Cette logique qu’ils défendent entre en tension avec les roadmaps industrielles et la rationalisation de l’activité de recherche, liée à la mutualisation des ressources instrumentales partagées entre équipes de recherche de disciplines différentes, particulièrement manifestes dans le domaine des nanosciences et nanotechnologies. Forcés de coopérer dans des projets et sur des plateformes, ils ajustent leurs identités collectives ; ils réfléchissent sur le métier et ses conditions d’exercice pour répondre aux transformations du monde de la recherche et construire une nouvelle différenciation professionnelle.

Références

  • Hubert M. (2007), « Hybridations instrumentales et identitaires dans la recherche sur les nanotechnologies.
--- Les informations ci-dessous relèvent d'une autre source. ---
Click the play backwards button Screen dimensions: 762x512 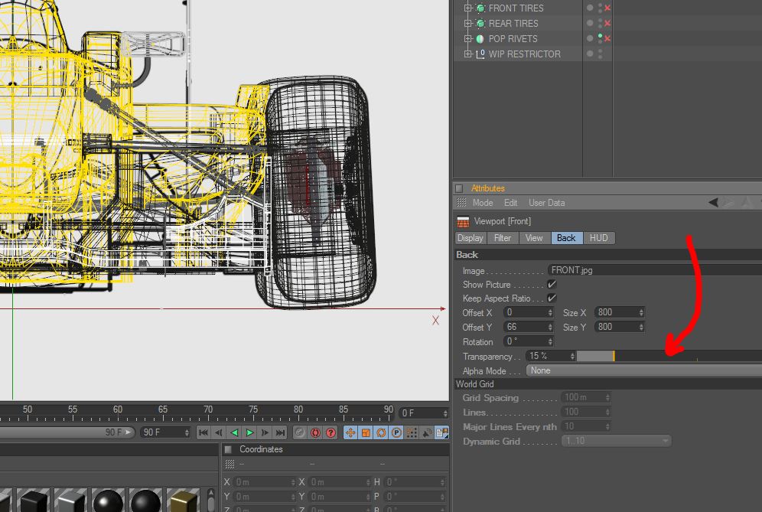click(x=235, y=432)
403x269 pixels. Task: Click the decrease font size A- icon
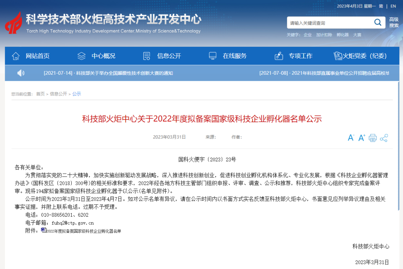(351, 137)
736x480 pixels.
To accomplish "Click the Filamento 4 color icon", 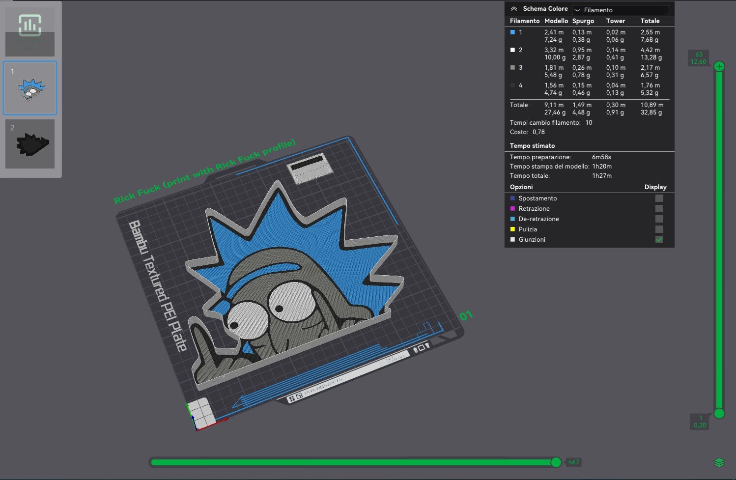I will point(512,85).
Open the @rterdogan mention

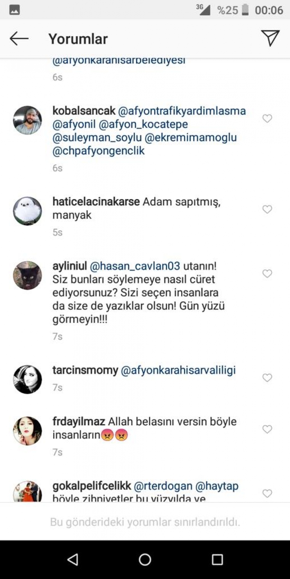tap(163, 487)
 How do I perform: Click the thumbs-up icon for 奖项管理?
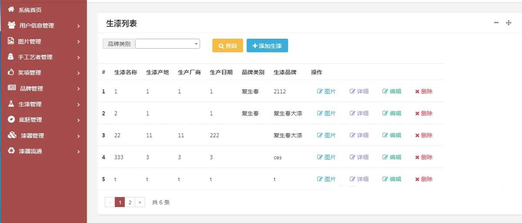pyautogui.click(x=11, y=72)
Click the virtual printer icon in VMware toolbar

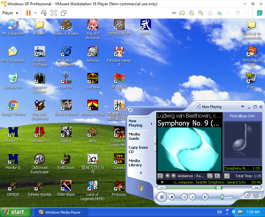point(210,13)
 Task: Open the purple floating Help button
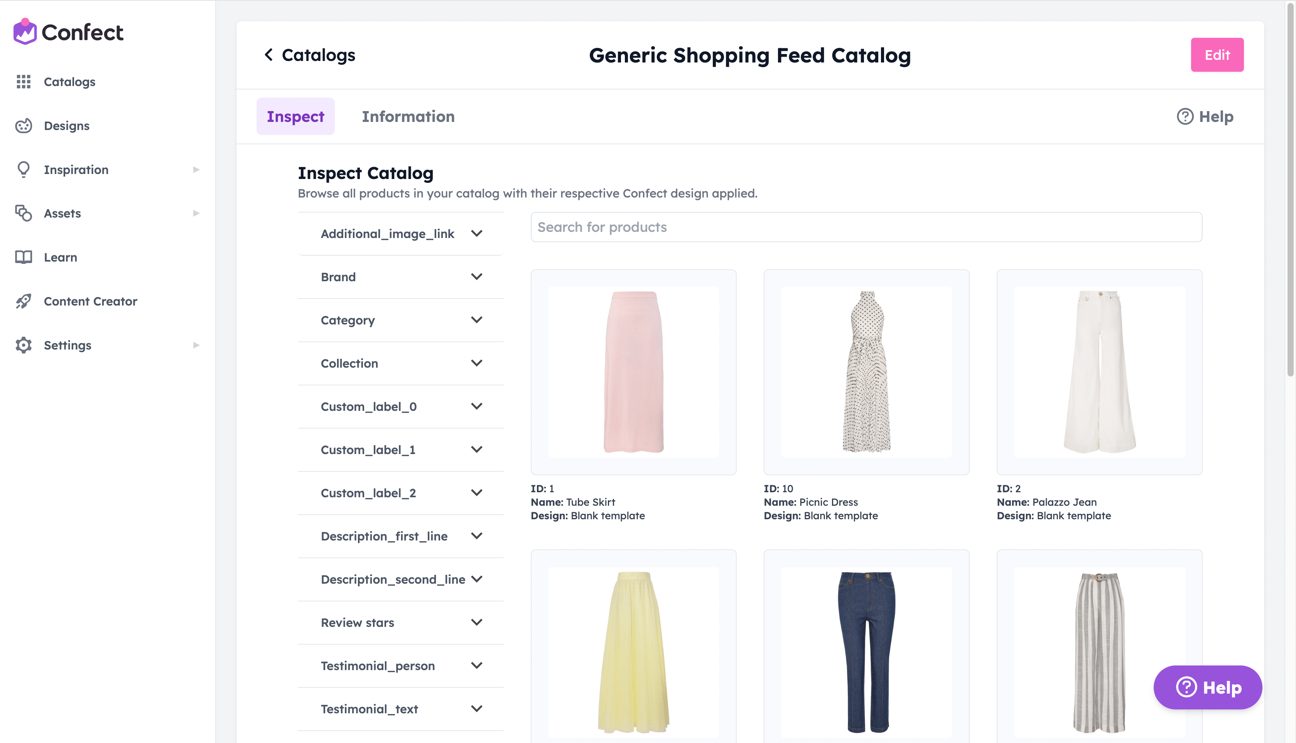[x=1208, y=687]
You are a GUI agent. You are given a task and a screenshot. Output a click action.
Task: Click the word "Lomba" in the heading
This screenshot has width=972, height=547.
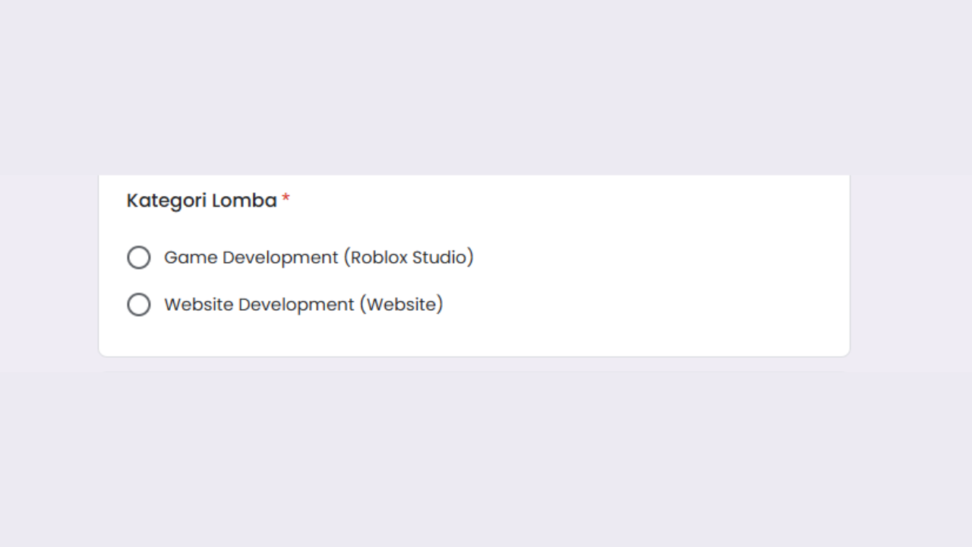[x=245, y=201]
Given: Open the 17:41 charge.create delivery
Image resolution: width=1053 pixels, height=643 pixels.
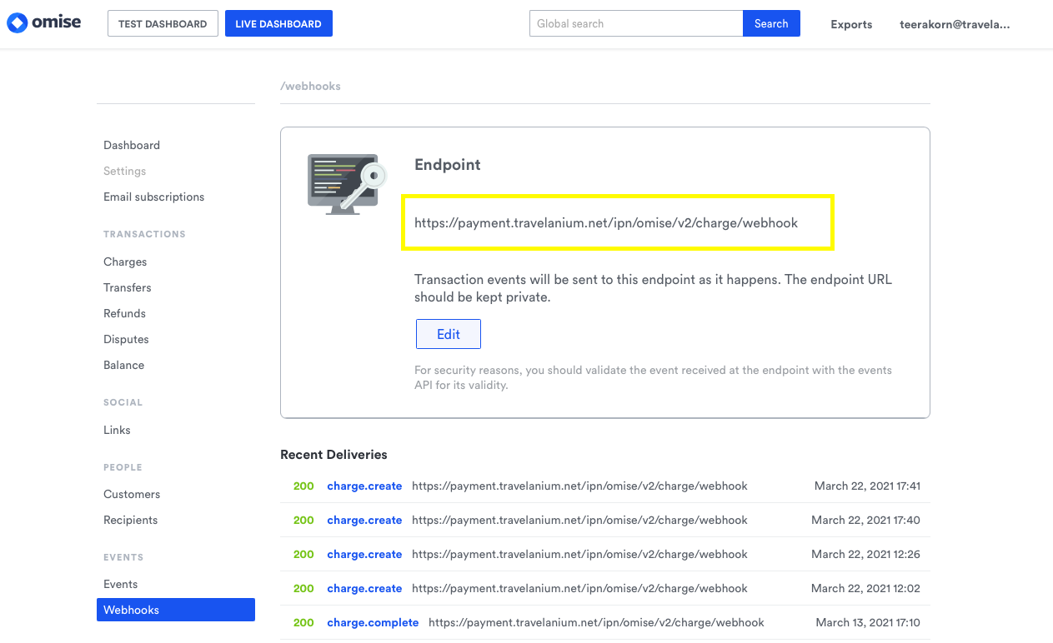Looking at the screenshot, I should pos(364,486).
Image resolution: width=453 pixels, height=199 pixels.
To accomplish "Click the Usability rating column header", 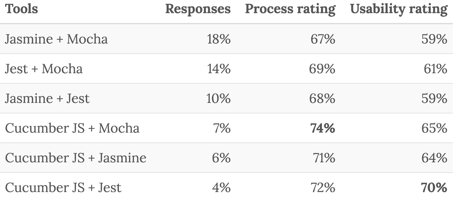I will [399, 9].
Le cas d’un laboratoire public au travers de ses collaborations académiques et industrielles », Revue d’anthropologie des connaissances, 1(2), p. 243-266.
  • Jouvenet M. (2007), « La culture du “bricolage” instrumental et l’organisation du travail scientifique. Enquête dans un centre de recherche en nanosciences », Revue d’anthropologie des connaissances, 1(2), p. 189-219.
  • Vinck D. (2005), « Ethnographie d’un laboratoire de recherche technologique : analyse de la médiation entre recherche publique et appropriation privée », Sciences de la société (66), p. 73-91
  • Vinck D. (2006). « L’équipement du chercheur. Comme si la technique était déterminante », Ethnographique.org (9).
  • Vinck D. (2009), Les nanotechnologies, éd. Le Cavalier bleu, coll. « Idées reçues ».
  • Vinck D. (2009), « Le “passage au nano”. Comment un laboratoire s’arrange avec des incertitudes majeures », p. 23-39, dans Y. Chalas, C. Gilbert, D. Vinck (dir.), Comment les acteurs s’arrangent avec l’incertitude, Éditions des archives contemporaines.
  • Vinck D., Robles E. (2011), « Convergence dans les nanosciences et les nanotechnologies. Le cas des micro et nanosystèmes », dans B. Miège, D. Vinck (éd.), Les masques de la convergence. Enquêtes sur sciences, industries et aménagements, éditions des archives contemporaines.